→ **Task requirements**
In the listing below, every entry should be duplicated exactly.
• • • • •
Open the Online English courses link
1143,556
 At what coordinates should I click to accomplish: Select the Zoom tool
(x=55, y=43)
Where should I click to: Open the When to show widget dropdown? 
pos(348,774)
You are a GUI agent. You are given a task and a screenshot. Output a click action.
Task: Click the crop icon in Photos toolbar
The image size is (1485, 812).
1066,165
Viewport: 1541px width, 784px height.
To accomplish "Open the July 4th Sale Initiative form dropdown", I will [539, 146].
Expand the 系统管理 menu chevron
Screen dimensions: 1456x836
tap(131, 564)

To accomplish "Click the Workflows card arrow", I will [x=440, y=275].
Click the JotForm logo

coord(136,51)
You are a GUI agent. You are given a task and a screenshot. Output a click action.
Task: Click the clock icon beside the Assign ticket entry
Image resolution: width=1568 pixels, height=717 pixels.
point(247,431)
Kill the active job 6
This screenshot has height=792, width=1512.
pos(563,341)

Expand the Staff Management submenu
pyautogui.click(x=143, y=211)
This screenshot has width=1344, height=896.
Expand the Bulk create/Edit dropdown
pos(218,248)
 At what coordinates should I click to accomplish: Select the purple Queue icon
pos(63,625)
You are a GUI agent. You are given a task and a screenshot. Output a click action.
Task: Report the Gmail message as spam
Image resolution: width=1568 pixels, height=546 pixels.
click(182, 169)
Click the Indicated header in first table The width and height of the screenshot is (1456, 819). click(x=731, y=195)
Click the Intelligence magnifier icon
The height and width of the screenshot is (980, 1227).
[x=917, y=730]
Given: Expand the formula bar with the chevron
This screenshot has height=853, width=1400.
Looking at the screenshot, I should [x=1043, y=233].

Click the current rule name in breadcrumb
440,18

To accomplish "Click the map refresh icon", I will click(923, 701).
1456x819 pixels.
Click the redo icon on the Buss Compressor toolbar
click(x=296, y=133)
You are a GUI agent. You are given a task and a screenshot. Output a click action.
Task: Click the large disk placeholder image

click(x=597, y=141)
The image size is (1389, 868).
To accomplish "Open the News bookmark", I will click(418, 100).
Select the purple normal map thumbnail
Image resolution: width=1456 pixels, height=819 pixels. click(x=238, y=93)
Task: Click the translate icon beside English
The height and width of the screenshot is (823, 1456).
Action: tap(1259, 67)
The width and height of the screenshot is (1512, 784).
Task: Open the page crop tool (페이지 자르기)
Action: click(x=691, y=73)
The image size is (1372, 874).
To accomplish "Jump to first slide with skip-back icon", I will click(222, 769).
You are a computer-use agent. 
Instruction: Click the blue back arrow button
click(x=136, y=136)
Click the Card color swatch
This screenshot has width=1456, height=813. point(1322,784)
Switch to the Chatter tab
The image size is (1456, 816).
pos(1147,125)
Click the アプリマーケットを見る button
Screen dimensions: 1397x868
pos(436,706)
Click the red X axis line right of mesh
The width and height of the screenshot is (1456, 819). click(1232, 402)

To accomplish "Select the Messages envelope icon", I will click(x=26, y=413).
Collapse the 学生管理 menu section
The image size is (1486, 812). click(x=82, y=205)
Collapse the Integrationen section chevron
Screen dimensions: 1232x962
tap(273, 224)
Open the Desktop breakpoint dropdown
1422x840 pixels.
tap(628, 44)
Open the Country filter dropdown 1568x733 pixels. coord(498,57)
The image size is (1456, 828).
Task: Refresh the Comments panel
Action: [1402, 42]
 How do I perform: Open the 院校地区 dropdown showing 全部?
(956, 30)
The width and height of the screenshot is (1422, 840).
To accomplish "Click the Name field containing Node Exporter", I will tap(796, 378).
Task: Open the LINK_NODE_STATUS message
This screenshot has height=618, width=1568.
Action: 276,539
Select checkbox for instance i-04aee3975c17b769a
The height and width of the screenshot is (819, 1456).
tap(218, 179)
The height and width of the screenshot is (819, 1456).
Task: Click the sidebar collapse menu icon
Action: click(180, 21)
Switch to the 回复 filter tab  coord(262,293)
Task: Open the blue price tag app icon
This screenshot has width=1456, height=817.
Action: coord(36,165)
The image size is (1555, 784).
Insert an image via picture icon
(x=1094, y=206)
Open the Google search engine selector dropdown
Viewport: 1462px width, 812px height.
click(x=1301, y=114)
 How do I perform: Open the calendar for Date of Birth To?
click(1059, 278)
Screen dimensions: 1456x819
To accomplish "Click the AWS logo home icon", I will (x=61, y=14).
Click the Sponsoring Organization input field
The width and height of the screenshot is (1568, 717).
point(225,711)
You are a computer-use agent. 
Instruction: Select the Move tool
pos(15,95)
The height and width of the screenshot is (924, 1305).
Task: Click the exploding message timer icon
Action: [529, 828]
• • • • •
→ **Solved exercise**
Open the Online English courses link
1143,556
 At what coordinates should I click to accomplish: Select the Zoom tool
(x=55, y=43)
Where should I click to: Open the When to show widget dropdown? 
pos(348,774)
You are a GUI agent. You are given a task and a screenshot. Output a click action.
Task: Click the crop icon in Photos toolbar
The image size is (1485, 812).
1066,165
Viewport: 1541px width, 784px height.
To accomplish "Open the July 4th Sale Initiative form dropdown", I will [539, 146].
Expand the 系统管理 menu chevron
Screen dimensions: 1456x836
tap(131, 564)

To accomplish "Click the Workflows card arrow", I will [x=440, y=275].
Click the JotForm logo

coord(136,51)
You are a GUI agent. You are given a task and a screenshot. Output a click action.
Task: Click the clock icon beside the Assign ticket entry
Image resolution: width=1568 pixels, height=717 pixels.
point(247,431)
Kill the active job 6
This screenshot has height=792, width=1512.
pos(563,341)

Expand the Staff Management submenu
pyautogui.click(x=143, y=211)
This screenshot has width=1344, height=896.
Expand the Bulk create/Edit dropdown
pos(218,248)
 At what coordinates should I click to accomplish: Select the purple Queue icon
pos(63,625)
You are a GUI agent. You are given a task and a screenshot. Output a click action.
Task: Report the Gmail message as spam
Image resolution: width=1568 pixels, height=546 pixels.
click(182, 169)
Click the Indicated header in first table The width and height of the screenshot is (1456, 819). click(x=731, y=195)
Click the Intelligence magnifier icon
The height and width of the screenshot is (980, 1227).
[x=917, y=730]
Given: Expand the formula bar with the chevron
This screenshot has height=853, width=1400.
Looking at the screenshot, I should [x=1043, y=233].

Click the current rule name in breadcrumb
440,18

To accomplish "Click the map refresh icon", I will click(923, 701).
1456x819 pixels.
Click the redo icon on the Buss Compressor toolbar
click(x=296, y=133)
You are a GUI agent. You are given a task and a screenshot. Output a click action.
Task: Click the large disk placeholder image

click(x=597, y=141)
The image size is (1389, 868).
To accomplish "Open the News bookmark", I will click(418, 100).
Select the purple normal map thumbnail
Image resolution: width=1456 pixels, height=819 pixels. click(x=238, y=93)
Task: Click the translate icon beside English
The height and width of the screenshot is (823, 1456).
Action: tap(1259, 67)
The width and height of the screenshot is (1512, 784).
Task: Open the page crop tool (페이지 자르기)
Action: click(x=691, y=73)
The image size is (1372, 874).
To accomplish "Jump to first slide with skip-back icon", I will click(222, 769).
You are a computer-use agent. 
Instruction: Click the blue back arrow button
click(x=136, y=136)
Click the Card color swatch
This screenshot has width=1456, height=813. point(1322,784)
Switch to the Chatter tab
The image size is (1456, 816).
pos(1147,125)
Click the アプリマーケットを見る button
Screen dimensions: 1397x868
pos(436,706)
Click the red X axis line right of mesh
The width and height of the screenshot is (1456, 819). click(1232, 402)

To accomplish "Select the Messages envelope icon", I will click(x=26, y=413).
Collapse the 学生管理 menu section
The image size is (1486, 812). click(x=82, y=205)
Collapse the Integrationen section chevron
Screen dimensions: 1232x962
tap(273, 224)
Open the Desktop breakpoint dropdown
1422x840 pixels.
tap(628, 44)
Open the Country filter dropdown 1568x733 pixels. coord(498,57)
The image size is (1456, 828).
Task: Refresh the Comments panel
Action: [1402, 42]
 How do I perform: Open the 院校地区 dropdown showing 全部?
(956, 30)
The width and height of the screenshot is (1422, 840).
To accomplish "Click the Name field containing Node Exporter", I will tap(796, 378).
Task: Open the LINK_NODE_STATUS message
This screenshot has height=618, width=1568.
Action: 276,539
Select checkbox for instance i-04aee3975c17b769a
The height and width of the screenshot is (819, 1456).
tap(218, 179)
The height and width of the screenshot is (819, 1456).
Task: Click the sidebar collapse menu icon
Action: click(180, 21)
Switch to the 回复 filter tab  coord(262,293)
Task: Open the blue price tag app icon
This screenshot has width=1456, height=817.
Action: coord(36,165)
The image size is (1555, 784).
Insert an image via picture icon
(x=1094, y=206)
Open the Google search engine selector dropdown
Viewport: 1462px width, 812px height.
click(x=1301, y=114)
 How do I perform: Open the calendar for Date of Birth To?
click(1059, 278)
Screen dimensions: 1456x819
To accomplish "Click the AWS logo home icon", I will (x=61, y=14).
Click the Sponsoring Organization input field
The width and height of the screenshot is (1568, 717).
point(225,711)
You are a computer-use agent. 
Instruction: Select the Move tool
pos(15,95)
The height and width of the screenshot is (924, 1305).
Task: Click the exploding message timer icon
Action: [529, 828]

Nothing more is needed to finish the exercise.